According to the reports of the
Ministry of the Interior, Zarrouqan hails from Bouira province in eastern
Algeria.
He began his terrorist activity in
1993, exactly when the Muslim Brotherhood-affiliated Salvation Front started
launching armed attacks against Algerian security forces and civilians.
Al-Qaeda
Zarrouqan joined the Salafist Group
for Preaching and Combat, a subsidiary of the Salvation Front, at the end of
the 1990s.
The group was created as a result of
escalating confrontations between the front and Algerian security forces during
that period.
The group then swore allegiance to al-Qaeda,
thus turning Zarrouqan into a prominent element of al-Qaeda in the Maghreb
region.
Zarrouqan was, however, among the
senior leaders who decided to defect from al-Qaeda in the late 1990s.
He said the intensifying siege
around Bouira by the Algerian army was among the reasons why he decided to
defect from al-Qaeda.

* [WHAT TO WORK ON]
**1)** From the passage on Zarrouqan, copy word for word the part that opens with the words containing "The group then" and closes with "defect from al-Qaeda.".
**2)** According to the Ministry of the Interior reports cited in the passage on Zarrouqan, which province is he from?
**3)** Pick up the passage on Zarrouqan after its final sentence and carry it forward.

* [INFORMATION PROVIDED]
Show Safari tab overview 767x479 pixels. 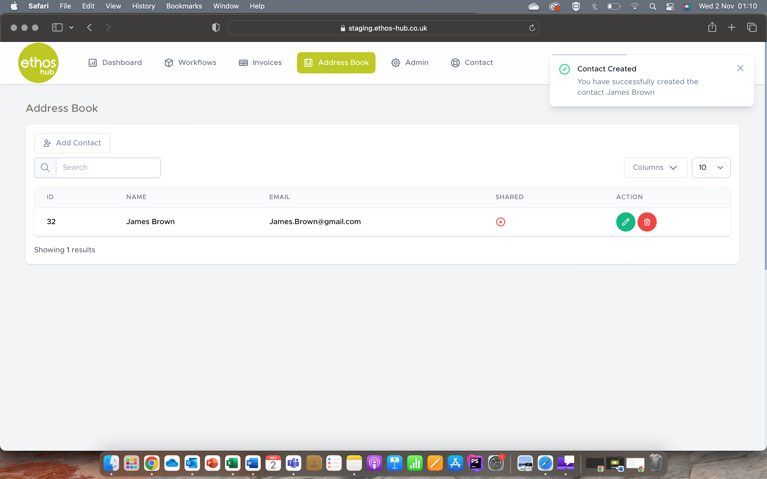pos(751,27)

* [RESULTS OF THE EXERCISE]
**1)**
The group then swore allegiance to al-Qaeda,
thus turning Zarrouqan into a prominent element of al-Qaeda in the Maghreb
region.
Zarrouqan was, however, among the
senior leaders who decided to defect from al-Qaeda in the late 1990s.
He said the intensifying siege
around Bouira by the Algerian army was among the reasons why he decided to
defect from al-Qaeda.

**2)** Bouira province, in eastern Algeria.

**3)**
He told his interrogators that he
was instructed by the then-al-Qaeda's second-in-command, Ayman al-Zawahiri, to
leave Algeria altogether.
Al-Zawahiri, he said, wanted him to
escape the tightening noose of the Algerian army.
ISIS
Zarrouqan pledged allegiance to ISIS
at the beginning of 2014.
He carried out a series of terrorist
attacks inside Algeria at orders from the command of this terrorist
organization.
He said the Muslim Brotherhood
wanted to sow the seeds of unrest throughout Algeria.
The group, he added, wanted to
incite Algerians to take up arms against police and the army.